12.27.2004

Brother-boy

Last week, a marine came to our house to give Alex his Christmas gift. He and Alex just sat on our couch talking about video games while the rest of us ran around like crazy getting ready to have our picture taken for the church directory. I know it sounds fantastic and in many ways it is, utterly fantastic. But the part that seems as though it should be fantasy is not that Matt came over and sat on our couch with my 8 year old brother, it is that Matt is a marine. The part that should not be true is that the boy my little brother “adopted” into our family so long ago is the same strong mature man who sat on our couch last night.
For a long time we joked that 13 year-old Matt functioned on the same level as 3 year-old Alex. They were (and still are) wonderful friends. In high school Matt used to come over and spend the night; he’d play with Alex until bedtime, go to bed at with him, and then get up after Alex fell asleep and play playstation with my dad. This is the boy who, along with Abi, convinced half the high school that they were biological siblings in spite of the fact that they have different last names, complete stable families and Abi moved into the district in the 8th grade and Matt has lived here his whole life. I do not have as special a relationship with Matt as Alex or Abi, but I practically burst with fear when he was over there. And I practically burst with pride when I see him back here.I love Matt like he is my brother and when he was in Iraq, I couldn’t watch the news, or hear the word Falujah because all it did was make me worry and want to cry.

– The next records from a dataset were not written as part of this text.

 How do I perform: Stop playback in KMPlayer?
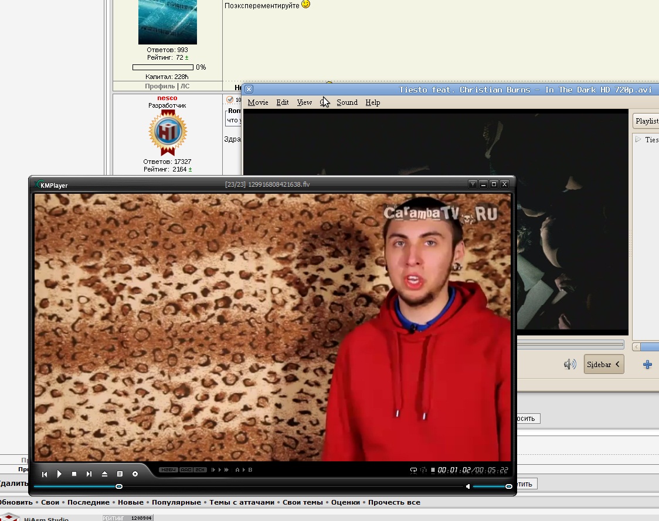coord(74,474)
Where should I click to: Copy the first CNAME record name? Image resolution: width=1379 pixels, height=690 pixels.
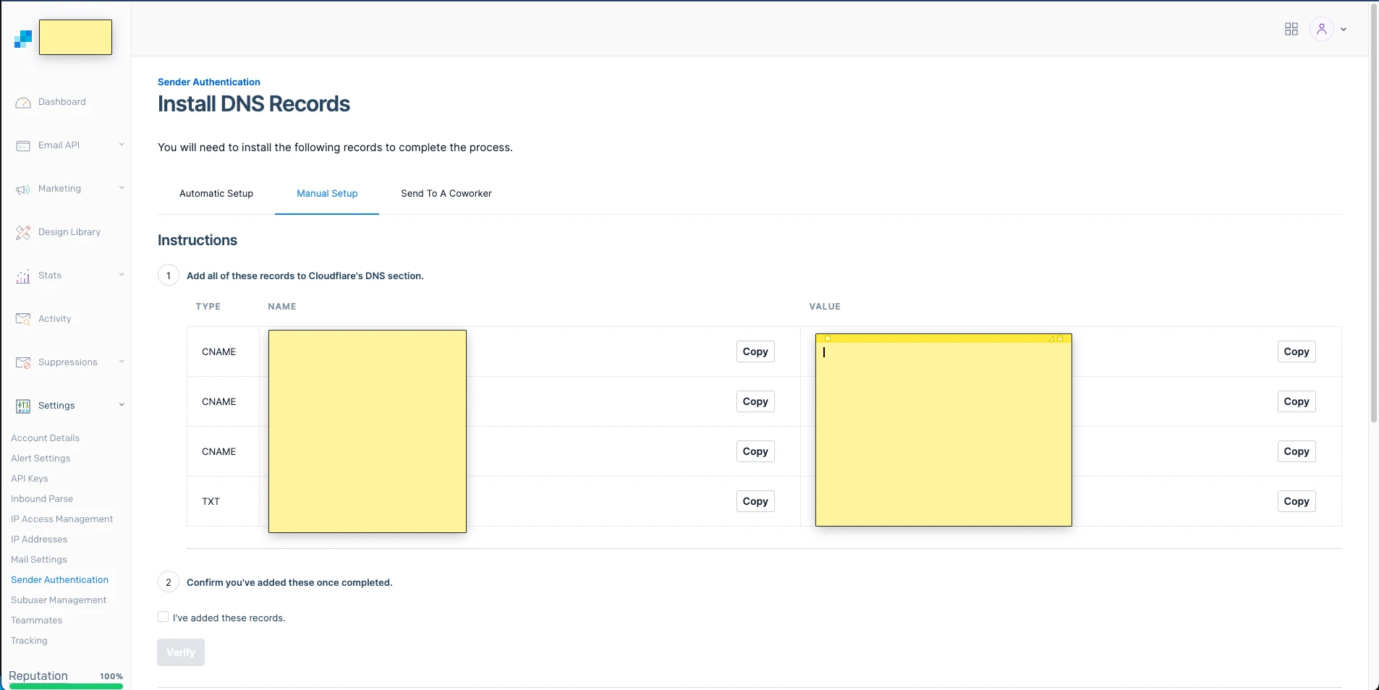pyautogui.click(x=755, y=352)
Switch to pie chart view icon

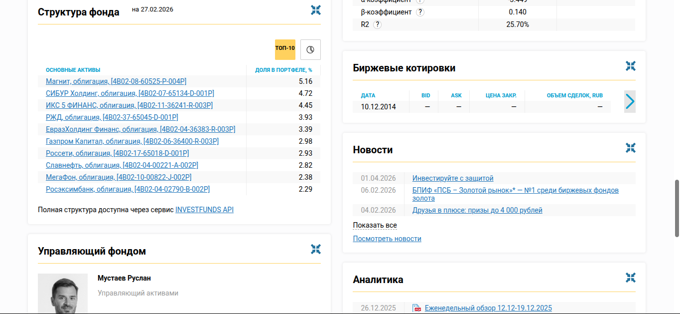(x=310, y=49)
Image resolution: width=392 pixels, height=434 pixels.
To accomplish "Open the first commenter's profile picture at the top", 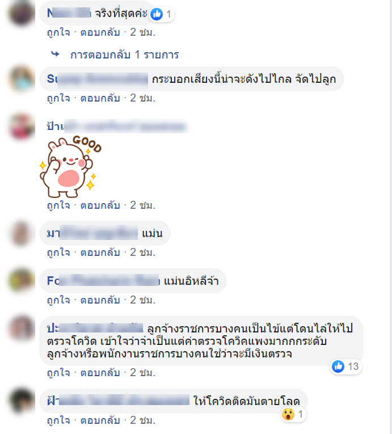I will [22, 12].
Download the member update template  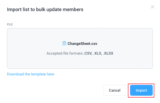coord(30,74)
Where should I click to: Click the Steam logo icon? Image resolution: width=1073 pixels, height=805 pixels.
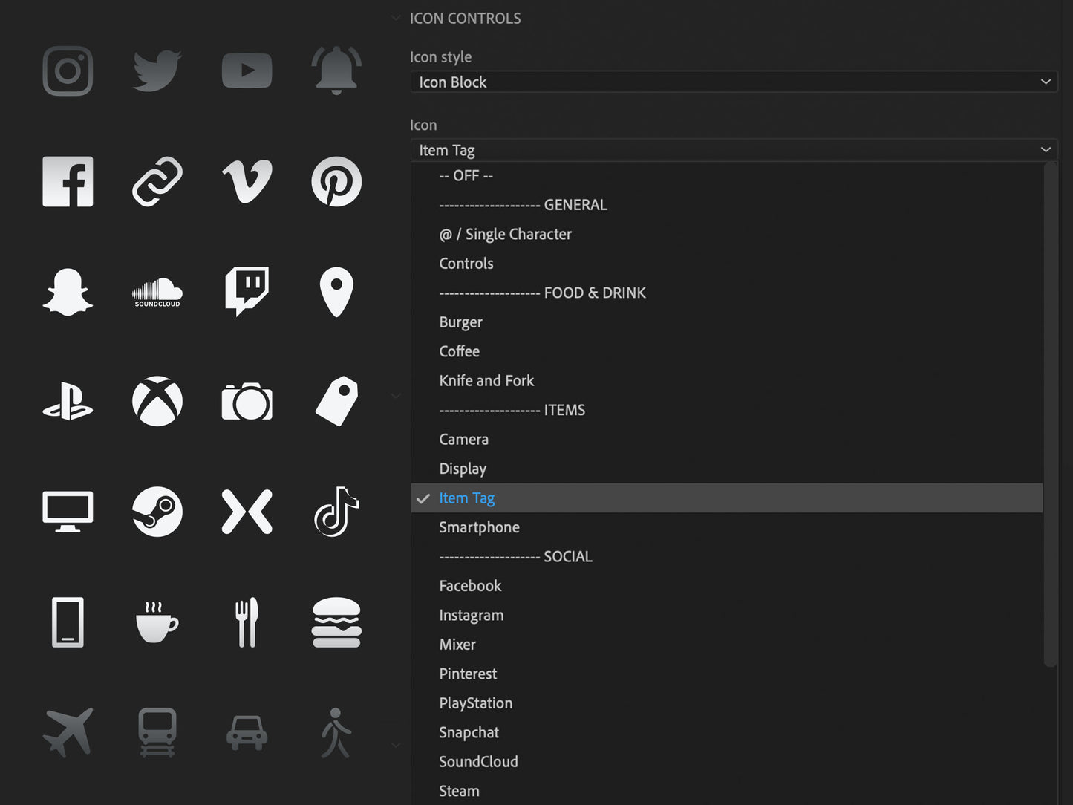[157, 512]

I’ve called him “Brother Boy” for so long and now that diminutive nickname doesn’t seem to fit anymore, and I don’t know what to say to him. What do you say to a person who now walks tall and sits up straight (I swear he’s grown 3 inches!) and comes to church in khaki green with medals that say “pistol marksman” and “rifle sharpshooter”? What do I have to talk about to Matt? Could he relate to what’s going on in my life: finishing classes, hunting jobs, wondering what my next big step will be. That all seems a bit trite when you consider that he was in Iraq. And what would I ask anyway? Really, I don’t want to talk about what it was like, I just don’t want to know, all I would do is worry more. Really I’m just glad that he’s back in the states and not getting shot at on a regular basis. Really, I’m proud of the man that “my marine”(as much as a marine can belong to anyone) “my brother-boy” grew into and I just wanted you all to know that.